Purpose: Neuromyelitis optica (NMO) spectrum disorder and multiple sclerosis (MS) have similar clinical presentations which may make a diagnostic difficulty, especially when the data of aquaporin-4 (AQP4) antibody is not available. We reported the diagnostic and therapeutic dilemma of a woman with a delayed diagnosis of NMO spectrum disorder for more than 20 years.
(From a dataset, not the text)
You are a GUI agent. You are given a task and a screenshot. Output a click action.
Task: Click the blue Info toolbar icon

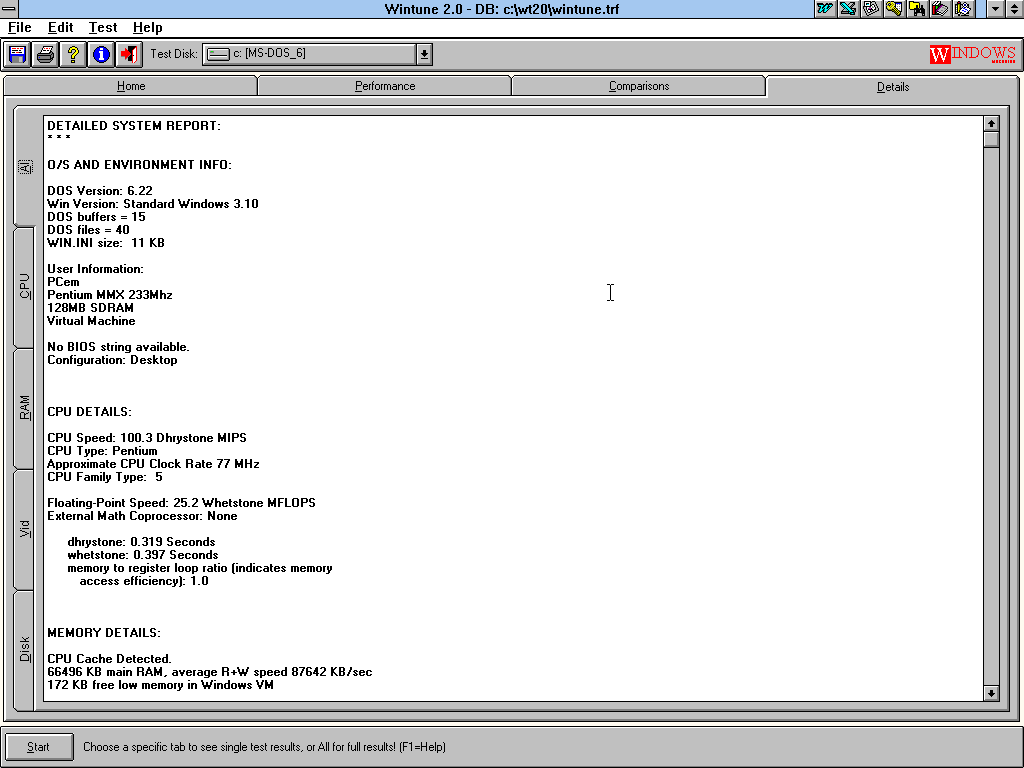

Case report: The patient was a 51 years old woman who suffered from several episodes of relapsing and remission of limbs weakness, visual impairment and gait disturbance since 29 years old. She was diagnosed as a case of MS and received treatment accordingly. Treatment with the use of Rebif was started since 2008-2012, and was then shifted to Fingolimod due to several minor attacks were still noted during this period. Serum AQP4-IgG was checked before the use of Fingolimod by using Enzyme-linked immunosorbent assay (ELISA) and the result showed sero-negative for this Ab. However, occasional minor attacks were still noted. In May 2018, severe relapsing developed and brain magnetic resonance imaging (MRI) showed marked progression of the brain lesion. Initially, progressive multifocal leukoencephalopathy was suspected, but both cerebrospinal fluid and serologic study for John Cunningham virus (JCV) were negative. AQP4-IgG was rechecked by using cell-based assay (CBA), and the result showed positive finding. Thereafter, her therapy was changed to NMO spectrum disorder regimen.
Conclusion: It is worthwhile to recheck the serum AQP4-IgG if the initial study showed negative result by using ELISA since CBA has higher sensitivity than previous study method.